**Text**
- The paper introduces a deep learning model using sigmoid-driven ideal ratio masking to achieve sub-10 ms latency with improved PESQ scores in both stationary and nonstationary noise conditions.
- The methodology leverages a band-grouped encoder-decoder design with frequency attention while eliminating recurrent components for causal, low-latency processing.
- Extensive training on diverse datasets with targeted loss functions underscores the model’s potential for real-time voice communication and edge device deployment.
Real-Time Band-Grouped Vocal Denoising via Sigmoid-Driven Ideal Ratio Masking
Introduction
This paper introduces a real-time deep learning model for vocal denoising that achieves sub-10 ms total latency while improving objective speech quality metrics in both stationary and nonstationary noise environments. The architecture is specifically optimized for causal, low-latency deployment, notably omitting recurrent neural network components and extensive temporal lookahead, both of which are bottlenecks in standard approaches. The primary technical contributions are a sigmoid-driven ideal ratio mask (IRM) with loss functions focused on SNR and perceptual quality, and a frequency band-grouped encoder-decoder design with frequency attention.
Deep learning-based speech enhancement has surpassed traditional approaches in noise suppression, particularly under nonstationary noise. However, prominent models leveraging CRNNs, LSTMs, or GRUs—while effective in denoising—incur high latency due to their reliance on long context frames or recurrent processing. Alternatives such as the IBM, IRM, and CRM present nuanced trade-offs between denoising efficacy and computational expense. IBM’s binary masking introduces musical artifacts; CRM obtains improved perceptual quality through joint magnitude and phase processing at significant computational cost and higher parameter counts. This work positions itself at the intersection of practical deployment and quality enhancement, favoring magnitude-only masking for real-time constraints.

**Source material**
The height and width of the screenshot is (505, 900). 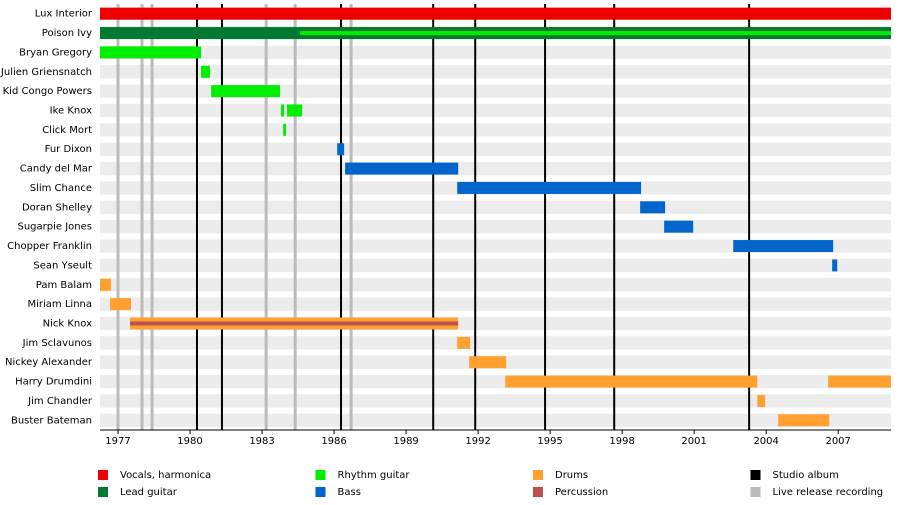 What do you see at coordinates (49, 362) in the screenshot?
I see `member-label: Nickey Alexander` at bounding box center [49, 362].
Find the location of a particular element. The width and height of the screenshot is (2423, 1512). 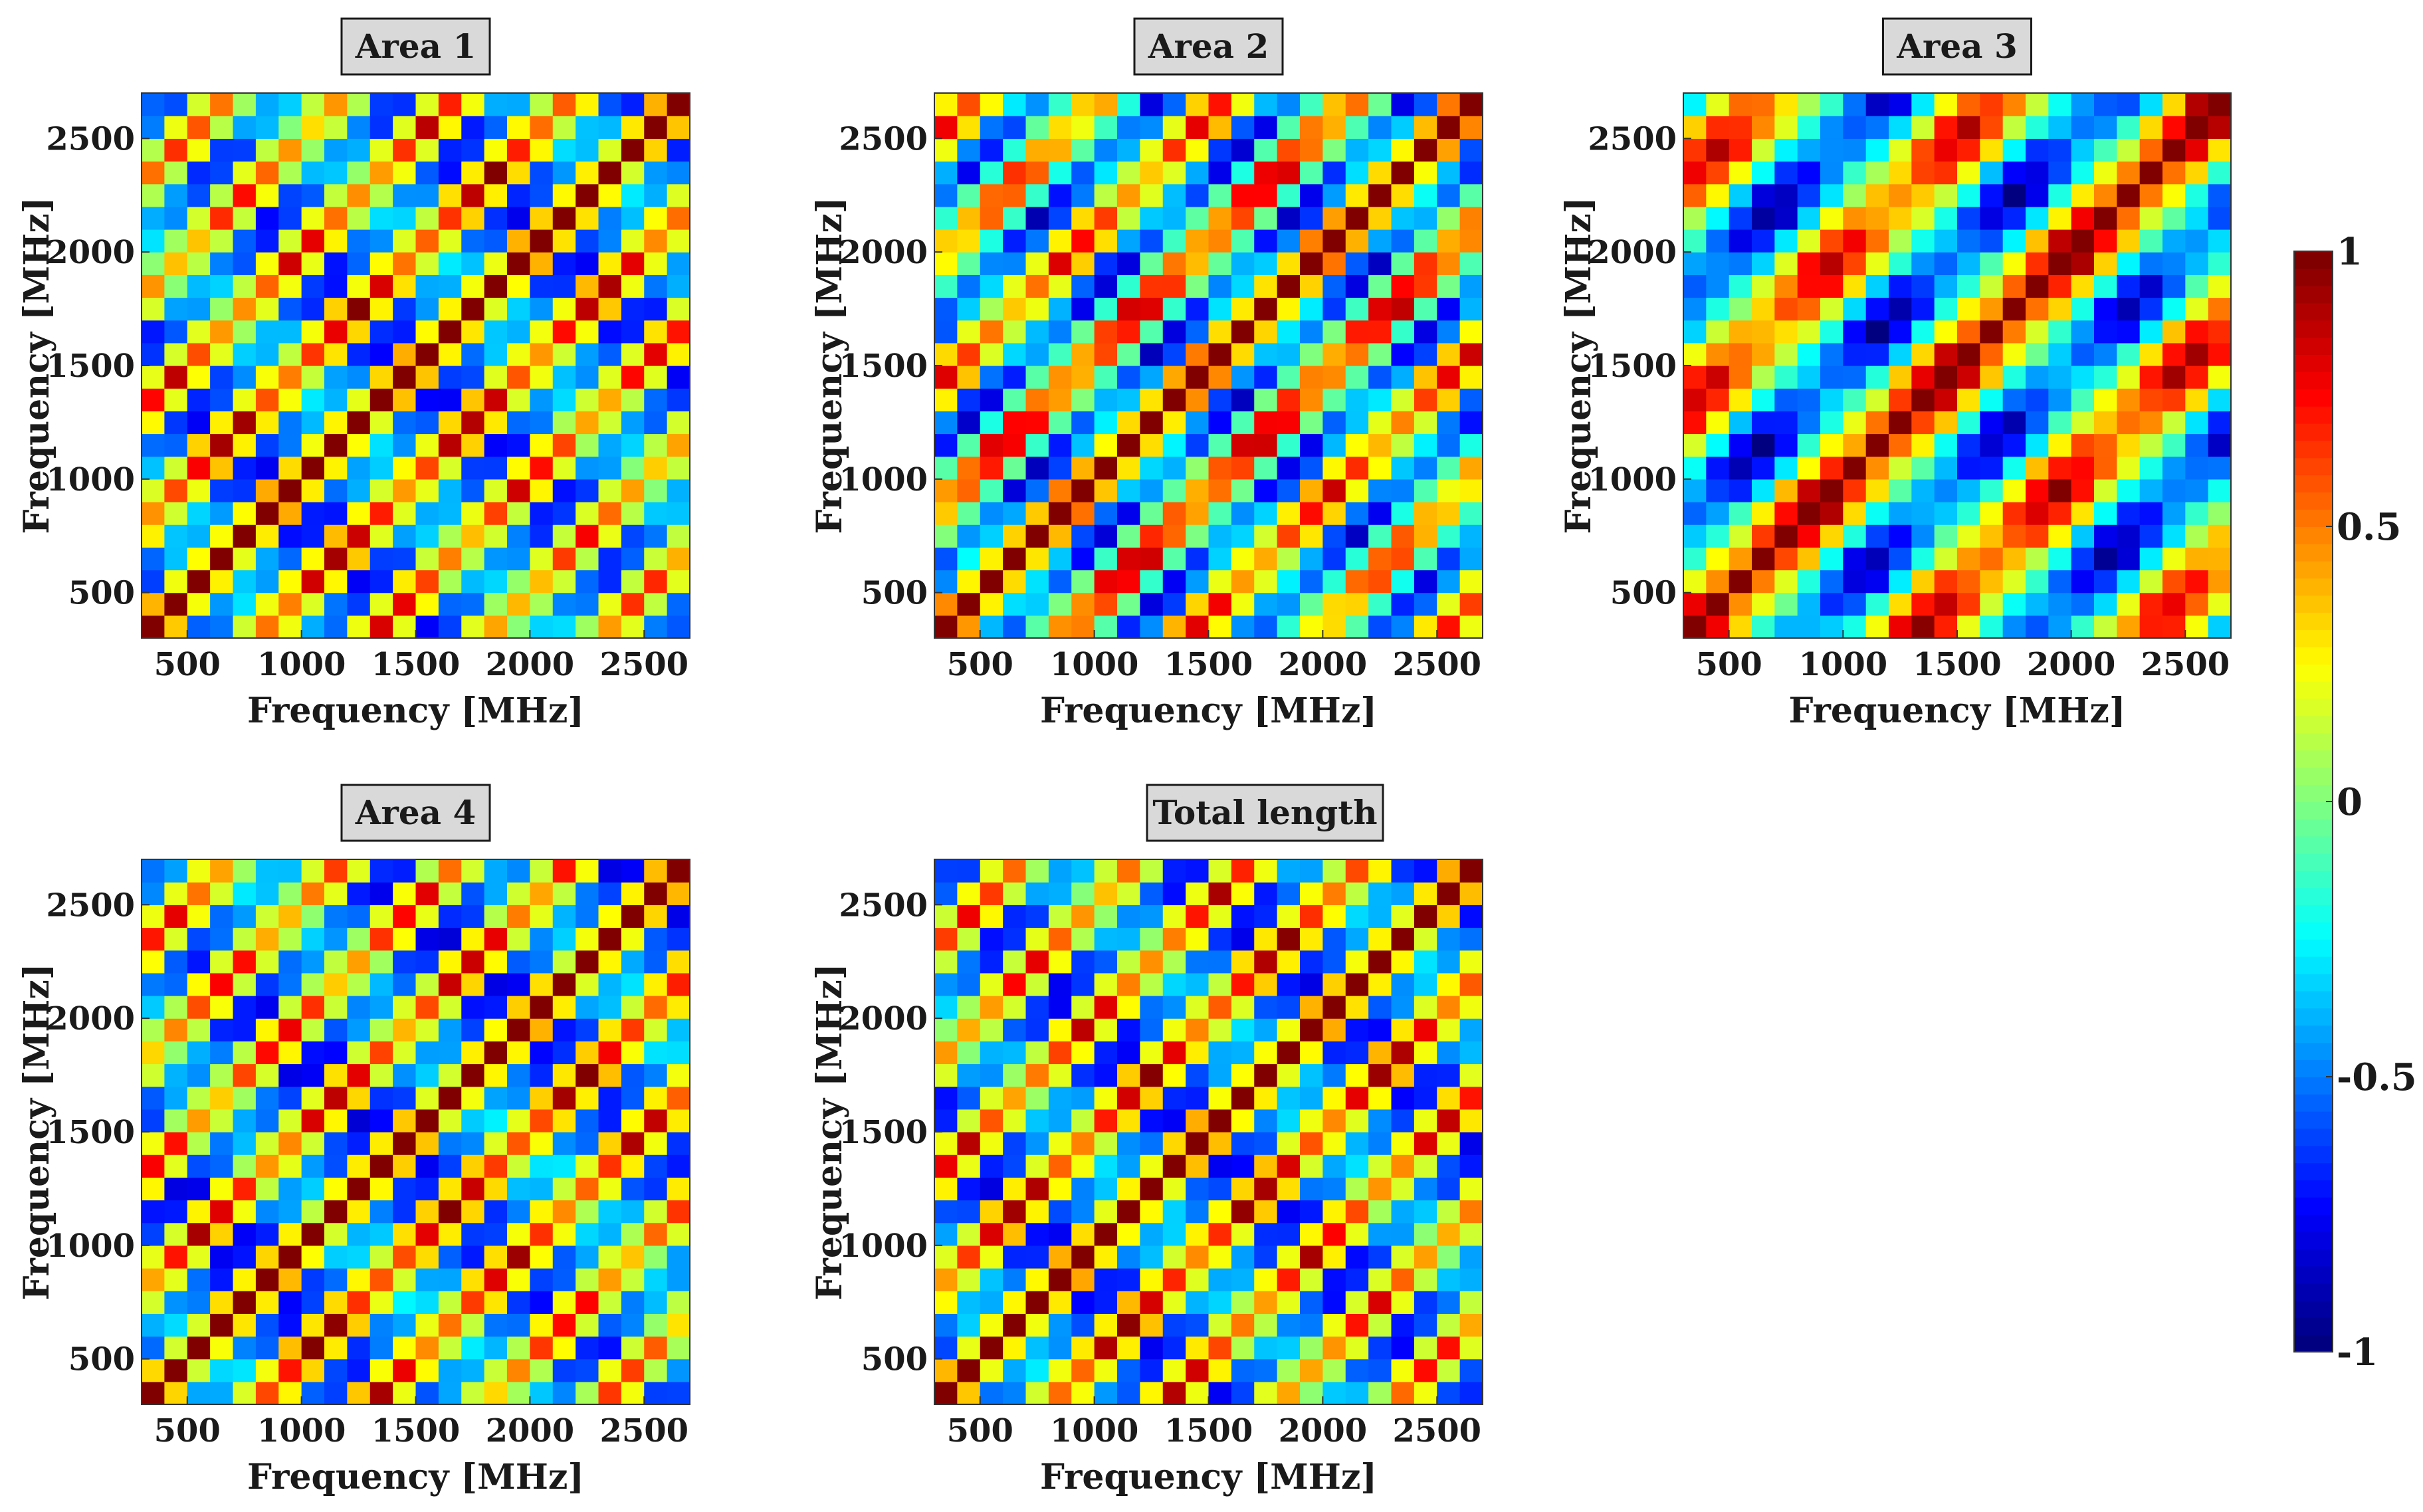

**Exercise details**
Resume the write-up on real-time band-grouped vocal denoising after its final sentence and continue it.

**Task output**
Methodology
Signal Representation and Preprocessing
Input audio is sampled at 16 kHz. Short-Time Fourier Transform (STFT) frames of 512 samples and 64-sample hops (≈4 ms/frame) are utilized, maintaining minimal algorithmic latency. Each frame is processed with a rolling buffer of the past 8 frames, capturing temporal context while preserving causality. Inputs consist of clipped, normalized magnitudes and the corresponding noisy phase.
Architecture
The model realizes a low-parameter, stateless encoder-decoder architecture (≈450k parameters) with frequency band grouping, grouping 257 frequency bins into bands of 8, optimizing between expressivity and computational efficiency. Dense layers capture local frequency correlations within bands, enabling parameter reduction compared to 2D convolutional approaches. Two encoder stages, a squeeze-excitation-based frequency attention bottleneck, and a single decoder with U-Net-style skip connections constitute the core. A sigmoid activation in the terminal layer drives mask values toward binary boundaries, reinforcing clear separation.
No internal RNN memory is maintained; all temporal support derives from input frame buffering. This design simplifies real-time inference.
Objective and Training Regime
The model is trained to estimate an IRM:
M=clip(∣Y∣+ϵ∣S∣​,0,1)
with a composite loss: direct mask MSE, weighted log-magnitude L1 (0.3), and magnitude L1 (0.2). The latter two target perceptual objectives—maintaining log-magnitude similarity and spectral peak sharpness.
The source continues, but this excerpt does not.